Your goal – According to the privacy passage below, which campaign by Tory prime minister John Major exemplified the 1990s political impulse to intervene in private life?
### Source passage ###
Attitudes about the way businesses use information about us are pretty fraught, too. There is much concern that large companies such as Google and Tesco are amassing our personal data, yet less is said about businesses monitoring their employees’ private life and using such evidence to sack them. Although businesses such as Amazon are considered suspect for telling you in advance what you might want to buy (based on your previous purchases), this kind of innovation might be beneficial to consumers, cutting down on ‘junk’ marketing because offers can be tailored to your known interests.
Causes of confusion
Why have these confusions arisen? There is much discussion about the role of technology in undermining private life. Although technology certainly has a role to play, it is not always to erode privacy; sometimes technology has aided privacy protection. While internet traffic can be easily monitored, for example, it’s also pretty easy to be anonymous online, allowing a freedom of action in the virtual world not normally available in the real world.
Technology plays a role but it is not one of the key factors in the modern transformation of our privacy and how we relate to each other. These changes occurred long before contemporary electronic means of interaction became central to our lives.
A key driver in the transformation of how private life is perceived is the collapse of political ideas in the public realm. During the 1990s, the political impulse to intervene in private life intensified, exemplified by Tory prime minister John Major’s ‘Back to Basics’ campaign. The Labour Party began to campaign around the idea that what politicians do outside parliament should be more transparent. As Tony Blair put it, he wanted to transform political life to be ‘whiter than white’. The collapse of competing political ideas that had something to say about the world ended up as a debate about how individuals should conduct themselves in private. Instead of inspiring people around a worldview, politics became increasingly about personal behaviour.
Few argue for an absolute right to individual freedom or for a notion of liberty that means less, not more, interference from the authorities. Instead, following the Human Rights Act in 1998, it is more commonly argued that freedoms must be ‘balanced’ with other rights. Under the Act, there is no longer a right of the individual to do something but only a right to do something with state-defined responsibilities.
This political philosophy has also been further developed by Gordon Brown since he became prime minister last year. In a speech in October 2007, Brown argued that liberty was about ‘what it means for Britain, for our British identity’ in the twenty-first century as well as the relationship between the ‘private individual and the public realm’ (11). In effect, Brown defines liberty not as freedom from the state but as a relationship between individuals and how we ‘feel’ about ourselves as a nation.
John Stuart Mill, the nineteenth-century liberal philosopher and campaigner who developed notions of individuality and its importance for progress, must have turned in his grave. For Mill, freedom wasn’t defined as something the nation felt. The individual was the starting point. Freedom was the basis for individuality without which individuals and society would wither. As he wrote in On Liberty: ’A State which dwarfs its men, in order that they may be more docile instruments in its hands even for beneficial purpose, will find that with small men no great thing can really be accomplished.’ (12)
Today, rights have diminished from a universal demand for us all to a subjective, individualistic notion of what we feel about being part of a nation and what we feel about each other. In this context, the state appears more as a protector of our feelings and negotiator between individuals rather than what it is, a powerful set of institutions that can stifle individual freedom. So, for example, while Brown argued for protecting freedom of expression, especially for ‘legitimate’ journalism, criminals will have their freedom of expression curtailed if they want to make money from books. ‘No one wants to see criminals profiting from publishing books about their crimes’, he said. Presumably, that includes former MPs such as Jonathan Aitken and Jeffrey Archer. We feel it is wrong for someone to profit from crime, but surely a free man should be allowed to profit from his words? And what if the criminal law rather than the criminal is the wrong-doer?
### Recorded data ###
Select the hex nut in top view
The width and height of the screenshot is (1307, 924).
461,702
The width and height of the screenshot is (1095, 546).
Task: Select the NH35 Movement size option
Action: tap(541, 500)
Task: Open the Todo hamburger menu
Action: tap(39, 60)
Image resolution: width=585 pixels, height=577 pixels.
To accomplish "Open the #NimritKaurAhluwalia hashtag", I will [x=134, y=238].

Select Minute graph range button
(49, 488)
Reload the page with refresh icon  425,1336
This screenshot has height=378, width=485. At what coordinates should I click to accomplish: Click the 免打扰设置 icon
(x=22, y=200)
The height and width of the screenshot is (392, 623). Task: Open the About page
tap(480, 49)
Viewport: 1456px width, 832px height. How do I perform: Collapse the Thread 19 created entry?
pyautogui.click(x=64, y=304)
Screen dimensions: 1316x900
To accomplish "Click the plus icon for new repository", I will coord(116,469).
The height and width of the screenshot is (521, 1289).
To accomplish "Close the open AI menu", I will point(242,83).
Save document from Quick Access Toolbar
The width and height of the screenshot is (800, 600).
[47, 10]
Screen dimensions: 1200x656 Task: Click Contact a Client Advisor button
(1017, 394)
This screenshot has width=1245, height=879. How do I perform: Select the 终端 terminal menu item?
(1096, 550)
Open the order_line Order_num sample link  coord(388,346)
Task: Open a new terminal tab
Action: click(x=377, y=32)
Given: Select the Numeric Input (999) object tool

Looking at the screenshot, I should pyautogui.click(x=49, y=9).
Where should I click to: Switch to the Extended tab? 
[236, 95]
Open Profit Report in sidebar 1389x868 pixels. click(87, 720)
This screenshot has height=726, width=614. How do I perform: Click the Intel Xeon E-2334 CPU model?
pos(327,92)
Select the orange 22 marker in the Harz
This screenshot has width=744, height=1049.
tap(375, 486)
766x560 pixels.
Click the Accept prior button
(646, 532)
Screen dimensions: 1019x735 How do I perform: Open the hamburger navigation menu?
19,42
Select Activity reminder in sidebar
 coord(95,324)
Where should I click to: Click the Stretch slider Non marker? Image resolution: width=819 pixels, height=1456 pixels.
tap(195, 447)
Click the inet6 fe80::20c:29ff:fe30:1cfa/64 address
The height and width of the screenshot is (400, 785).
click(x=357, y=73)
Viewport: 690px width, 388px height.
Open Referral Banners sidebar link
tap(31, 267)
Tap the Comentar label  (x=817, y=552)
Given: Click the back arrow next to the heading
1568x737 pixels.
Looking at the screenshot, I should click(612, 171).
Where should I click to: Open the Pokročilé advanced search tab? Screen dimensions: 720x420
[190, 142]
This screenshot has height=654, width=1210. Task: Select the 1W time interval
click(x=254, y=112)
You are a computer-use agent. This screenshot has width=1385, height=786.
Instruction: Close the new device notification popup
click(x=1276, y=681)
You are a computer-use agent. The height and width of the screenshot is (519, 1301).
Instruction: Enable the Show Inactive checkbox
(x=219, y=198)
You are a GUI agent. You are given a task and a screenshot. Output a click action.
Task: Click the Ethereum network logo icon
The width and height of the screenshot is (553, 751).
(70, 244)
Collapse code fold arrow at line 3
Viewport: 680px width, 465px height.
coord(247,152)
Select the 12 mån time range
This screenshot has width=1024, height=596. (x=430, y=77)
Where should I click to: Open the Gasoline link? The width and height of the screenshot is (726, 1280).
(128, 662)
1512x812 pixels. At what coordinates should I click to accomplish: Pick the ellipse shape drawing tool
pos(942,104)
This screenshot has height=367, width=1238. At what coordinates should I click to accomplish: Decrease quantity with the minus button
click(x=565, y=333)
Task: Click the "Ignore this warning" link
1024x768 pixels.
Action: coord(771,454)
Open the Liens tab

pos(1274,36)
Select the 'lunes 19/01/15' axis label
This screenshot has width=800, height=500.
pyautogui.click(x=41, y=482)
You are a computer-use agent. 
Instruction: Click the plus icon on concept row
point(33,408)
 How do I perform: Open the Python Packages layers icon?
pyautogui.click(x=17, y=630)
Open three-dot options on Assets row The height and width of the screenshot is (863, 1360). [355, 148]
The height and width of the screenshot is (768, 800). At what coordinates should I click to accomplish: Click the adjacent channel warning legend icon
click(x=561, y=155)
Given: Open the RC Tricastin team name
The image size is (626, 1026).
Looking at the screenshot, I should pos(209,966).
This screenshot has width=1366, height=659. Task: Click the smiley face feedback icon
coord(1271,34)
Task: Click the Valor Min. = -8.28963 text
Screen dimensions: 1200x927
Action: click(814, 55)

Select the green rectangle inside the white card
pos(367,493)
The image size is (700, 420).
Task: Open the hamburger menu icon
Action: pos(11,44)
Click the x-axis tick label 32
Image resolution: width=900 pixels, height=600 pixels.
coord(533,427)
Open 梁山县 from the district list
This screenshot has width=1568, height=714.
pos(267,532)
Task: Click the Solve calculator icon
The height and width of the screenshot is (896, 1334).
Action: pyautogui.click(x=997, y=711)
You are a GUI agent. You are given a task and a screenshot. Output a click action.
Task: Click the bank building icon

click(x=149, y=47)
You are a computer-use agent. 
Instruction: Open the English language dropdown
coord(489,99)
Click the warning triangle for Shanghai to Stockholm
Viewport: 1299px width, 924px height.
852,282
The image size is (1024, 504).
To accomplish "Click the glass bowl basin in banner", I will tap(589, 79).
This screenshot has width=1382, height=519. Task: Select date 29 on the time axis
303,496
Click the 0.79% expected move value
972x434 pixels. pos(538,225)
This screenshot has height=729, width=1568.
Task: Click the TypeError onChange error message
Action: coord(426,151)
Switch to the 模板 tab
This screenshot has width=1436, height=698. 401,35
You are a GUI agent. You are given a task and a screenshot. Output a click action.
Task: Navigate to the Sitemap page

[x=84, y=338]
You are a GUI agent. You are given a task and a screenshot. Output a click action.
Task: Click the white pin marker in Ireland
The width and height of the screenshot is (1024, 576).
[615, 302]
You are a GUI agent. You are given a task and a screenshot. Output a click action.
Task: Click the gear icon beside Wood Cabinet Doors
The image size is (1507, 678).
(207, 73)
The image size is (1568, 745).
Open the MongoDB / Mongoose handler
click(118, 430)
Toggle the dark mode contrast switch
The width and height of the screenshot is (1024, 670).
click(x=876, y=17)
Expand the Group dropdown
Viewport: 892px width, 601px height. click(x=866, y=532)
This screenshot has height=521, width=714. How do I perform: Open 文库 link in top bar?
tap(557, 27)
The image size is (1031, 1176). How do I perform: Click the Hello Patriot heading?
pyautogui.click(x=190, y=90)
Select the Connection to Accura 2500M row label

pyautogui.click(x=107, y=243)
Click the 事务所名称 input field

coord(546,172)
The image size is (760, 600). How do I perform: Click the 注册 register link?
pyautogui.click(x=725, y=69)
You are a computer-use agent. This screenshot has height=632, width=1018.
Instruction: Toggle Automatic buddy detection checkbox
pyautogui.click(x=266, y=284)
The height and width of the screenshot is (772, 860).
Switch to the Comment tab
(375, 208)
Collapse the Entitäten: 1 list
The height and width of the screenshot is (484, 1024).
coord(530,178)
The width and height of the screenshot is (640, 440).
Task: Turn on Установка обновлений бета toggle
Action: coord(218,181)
###
Written answer – The ‘Back to Basics’ campaign.